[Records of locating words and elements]

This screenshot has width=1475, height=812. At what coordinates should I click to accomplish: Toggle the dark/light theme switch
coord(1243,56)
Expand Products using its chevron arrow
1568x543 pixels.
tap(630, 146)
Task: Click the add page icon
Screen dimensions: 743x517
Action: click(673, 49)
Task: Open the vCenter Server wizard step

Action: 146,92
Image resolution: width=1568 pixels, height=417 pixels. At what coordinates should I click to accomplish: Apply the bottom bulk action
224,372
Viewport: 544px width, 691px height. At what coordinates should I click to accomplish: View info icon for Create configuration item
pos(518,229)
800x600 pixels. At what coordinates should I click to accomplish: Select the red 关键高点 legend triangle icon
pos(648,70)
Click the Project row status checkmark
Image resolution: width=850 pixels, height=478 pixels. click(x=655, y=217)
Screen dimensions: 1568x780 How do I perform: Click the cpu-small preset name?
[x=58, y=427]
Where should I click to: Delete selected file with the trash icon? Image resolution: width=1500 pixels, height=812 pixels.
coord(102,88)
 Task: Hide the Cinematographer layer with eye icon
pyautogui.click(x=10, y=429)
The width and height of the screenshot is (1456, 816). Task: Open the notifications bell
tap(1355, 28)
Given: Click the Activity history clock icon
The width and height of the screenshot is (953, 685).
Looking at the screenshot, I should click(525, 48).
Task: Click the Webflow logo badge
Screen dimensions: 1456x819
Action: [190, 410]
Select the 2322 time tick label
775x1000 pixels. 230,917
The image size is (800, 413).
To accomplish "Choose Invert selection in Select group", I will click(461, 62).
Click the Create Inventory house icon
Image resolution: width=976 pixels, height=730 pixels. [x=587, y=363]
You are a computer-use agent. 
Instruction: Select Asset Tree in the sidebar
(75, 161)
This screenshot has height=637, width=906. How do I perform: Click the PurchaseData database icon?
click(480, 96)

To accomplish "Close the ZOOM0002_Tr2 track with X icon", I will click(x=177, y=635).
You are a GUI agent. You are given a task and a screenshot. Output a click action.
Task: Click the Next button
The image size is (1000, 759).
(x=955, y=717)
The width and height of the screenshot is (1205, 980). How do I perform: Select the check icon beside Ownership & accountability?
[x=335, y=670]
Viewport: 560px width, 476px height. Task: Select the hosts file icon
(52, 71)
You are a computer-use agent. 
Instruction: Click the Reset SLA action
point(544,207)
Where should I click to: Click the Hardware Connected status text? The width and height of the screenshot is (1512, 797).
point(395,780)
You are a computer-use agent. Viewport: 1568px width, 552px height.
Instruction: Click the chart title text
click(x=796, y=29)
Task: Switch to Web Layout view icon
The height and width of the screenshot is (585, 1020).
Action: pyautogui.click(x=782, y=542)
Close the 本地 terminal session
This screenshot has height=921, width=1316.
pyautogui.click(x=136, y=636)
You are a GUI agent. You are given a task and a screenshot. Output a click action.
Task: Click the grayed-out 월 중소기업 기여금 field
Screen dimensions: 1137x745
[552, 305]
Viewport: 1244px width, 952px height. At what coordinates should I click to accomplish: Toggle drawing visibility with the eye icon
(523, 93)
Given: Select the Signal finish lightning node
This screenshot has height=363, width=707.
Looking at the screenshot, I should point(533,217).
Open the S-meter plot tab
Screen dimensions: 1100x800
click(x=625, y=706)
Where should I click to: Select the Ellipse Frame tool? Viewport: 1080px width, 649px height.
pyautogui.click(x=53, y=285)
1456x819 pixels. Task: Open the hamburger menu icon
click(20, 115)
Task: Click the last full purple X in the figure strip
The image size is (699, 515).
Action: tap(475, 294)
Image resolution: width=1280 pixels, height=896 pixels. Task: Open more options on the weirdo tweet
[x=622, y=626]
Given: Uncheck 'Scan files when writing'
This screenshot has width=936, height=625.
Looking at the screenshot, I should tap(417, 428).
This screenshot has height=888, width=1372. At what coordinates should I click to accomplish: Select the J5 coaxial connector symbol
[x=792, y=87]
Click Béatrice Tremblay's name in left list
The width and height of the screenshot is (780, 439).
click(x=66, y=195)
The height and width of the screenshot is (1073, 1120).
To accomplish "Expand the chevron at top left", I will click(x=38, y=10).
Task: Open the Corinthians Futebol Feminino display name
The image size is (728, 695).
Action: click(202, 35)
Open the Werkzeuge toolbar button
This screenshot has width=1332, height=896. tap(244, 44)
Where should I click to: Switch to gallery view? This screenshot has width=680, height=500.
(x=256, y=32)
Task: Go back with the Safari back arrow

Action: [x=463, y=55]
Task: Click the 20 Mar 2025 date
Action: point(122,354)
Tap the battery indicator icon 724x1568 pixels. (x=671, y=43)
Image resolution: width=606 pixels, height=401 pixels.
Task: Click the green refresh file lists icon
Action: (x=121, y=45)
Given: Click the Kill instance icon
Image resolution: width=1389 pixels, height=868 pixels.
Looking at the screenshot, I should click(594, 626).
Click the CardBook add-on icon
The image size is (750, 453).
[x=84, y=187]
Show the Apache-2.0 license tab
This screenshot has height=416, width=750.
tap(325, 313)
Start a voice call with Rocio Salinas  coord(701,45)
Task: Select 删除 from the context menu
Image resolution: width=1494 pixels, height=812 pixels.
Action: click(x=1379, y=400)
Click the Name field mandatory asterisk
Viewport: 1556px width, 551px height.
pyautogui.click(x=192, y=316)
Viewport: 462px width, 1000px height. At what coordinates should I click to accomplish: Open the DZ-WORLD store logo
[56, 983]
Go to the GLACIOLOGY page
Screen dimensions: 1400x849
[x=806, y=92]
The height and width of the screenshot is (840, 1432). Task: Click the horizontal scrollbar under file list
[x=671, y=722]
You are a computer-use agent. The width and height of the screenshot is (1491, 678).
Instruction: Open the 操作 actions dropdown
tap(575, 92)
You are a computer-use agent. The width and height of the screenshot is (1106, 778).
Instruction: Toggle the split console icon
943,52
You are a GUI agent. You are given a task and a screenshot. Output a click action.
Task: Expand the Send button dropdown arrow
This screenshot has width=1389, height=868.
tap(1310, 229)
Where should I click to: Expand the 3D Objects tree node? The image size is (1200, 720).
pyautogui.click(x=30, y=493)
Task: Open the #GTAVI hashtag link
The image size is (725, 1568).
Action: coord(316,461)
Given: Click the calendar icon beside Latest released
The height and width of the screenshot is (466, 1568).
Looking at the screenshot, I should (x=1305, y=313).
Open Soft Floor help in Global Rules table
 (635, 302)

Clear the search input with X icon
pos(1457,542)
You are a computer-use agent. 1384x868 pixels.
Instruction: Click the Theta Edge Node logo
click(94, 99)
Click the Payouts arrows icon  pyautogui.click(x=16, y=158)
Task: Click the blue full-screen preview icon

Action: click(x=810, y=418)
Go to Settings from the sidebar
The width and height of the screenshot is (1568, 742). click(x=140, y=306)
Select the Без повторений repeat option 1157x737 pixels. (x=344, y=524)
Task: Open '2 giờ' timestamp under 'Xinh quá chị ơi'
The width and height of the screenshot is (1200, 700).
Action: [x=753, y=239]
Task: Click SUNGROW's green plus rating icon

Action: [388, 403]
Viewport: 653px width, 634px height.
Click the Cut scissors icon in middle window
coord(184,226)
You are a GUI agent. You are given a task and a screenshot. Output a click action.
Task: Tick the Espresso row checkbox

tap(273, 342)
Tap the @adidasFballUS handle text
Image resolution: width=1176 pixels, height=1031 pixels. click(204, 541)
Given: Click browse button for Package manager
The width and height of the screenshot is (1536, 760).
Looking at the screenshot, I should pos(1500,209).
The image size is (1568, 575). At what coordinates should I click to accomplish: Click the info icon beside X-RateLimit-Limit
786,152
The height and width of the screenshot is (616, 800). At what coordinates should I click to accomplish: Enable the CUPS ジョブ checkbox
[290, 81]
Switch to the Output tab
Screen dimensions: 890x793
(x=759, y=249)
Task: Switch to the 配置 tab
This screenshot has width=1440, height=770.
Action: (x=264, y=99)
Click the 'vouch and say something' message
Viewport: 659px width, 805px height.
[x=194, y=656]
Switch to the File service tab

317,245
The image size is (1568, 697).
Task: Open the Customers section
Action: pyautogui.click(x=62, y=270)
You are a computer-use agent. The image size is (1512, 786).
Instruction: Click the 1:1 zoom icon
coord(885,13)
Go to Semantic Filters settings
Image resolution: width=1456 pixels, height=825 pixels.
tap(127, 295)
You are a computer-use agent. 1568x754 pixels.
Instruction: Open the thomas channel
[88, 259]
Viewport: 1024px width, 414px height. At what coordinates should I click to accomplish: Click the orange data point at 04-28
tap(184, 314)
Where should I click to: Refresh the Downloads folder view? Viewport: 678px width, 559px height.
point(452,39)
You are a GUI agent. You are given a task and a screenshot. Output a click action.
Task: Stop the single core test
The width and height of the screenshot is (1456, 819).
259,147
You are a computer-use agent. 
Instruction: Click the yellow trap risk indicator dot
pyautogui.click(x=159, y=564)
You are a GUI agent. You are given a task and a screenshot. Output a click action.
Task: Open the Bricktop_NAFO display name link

> [REQUIRED TASK] Convert the part of the listing that opens with the line containing "Where should I click to: Switch" and closes with the line containing "pyautogui.click(x=192, y=316)", both of those lines included, into a JSON list of strings with one string per line and blank lines left out.

> [TASK RESPONSE]
[
  "Where should I click to: Switch to gallery view? This screenshot has width=680, height=500.",
  "(x=256, y=32)",
  "Task: Go back with the Safari back arrow",
  "Action: [x=463, y=55]",
  "Task: Click the 20 Mar 2025 date",
  "Action: point(122,354)",
  "Tap the battery indicator icon 724x1568 pixels. (x=671, y=43)",
  "Image resolution: width=606 pixels, height=401 pixels.",
  "Task: Click the green refresh file lists icon",
  "Action: (x=121, y=45)",
  "Given: Click the Kill instance icon",
  "Image resolution: width=1389 pixels, height=868 pixels.",
  "Looking at the screenshot, I should click(594, 626).",
  "Click the CardBook add-on icon",
  "The image size is (750, 453).",
  "[x=84, y=187]",
  "Show the Apache-2.0 license tab",
  "This screenshot has height=416, width=750.",
  "tap(325, 313)",
  "Start a voice call with Rocio Salinas  coord(701,45)",
  "Task: Select 删除 from the context menu",
  "Image resolution: width=1494 pixels, height=812 pixels.",
  "Action: click(x=1379, y=400)",
  "Click the Name field mandatory asterisk",
  "Viewport: 1556px width, 551px height.",
  "pyautogui.click(x=192, y=316)"
]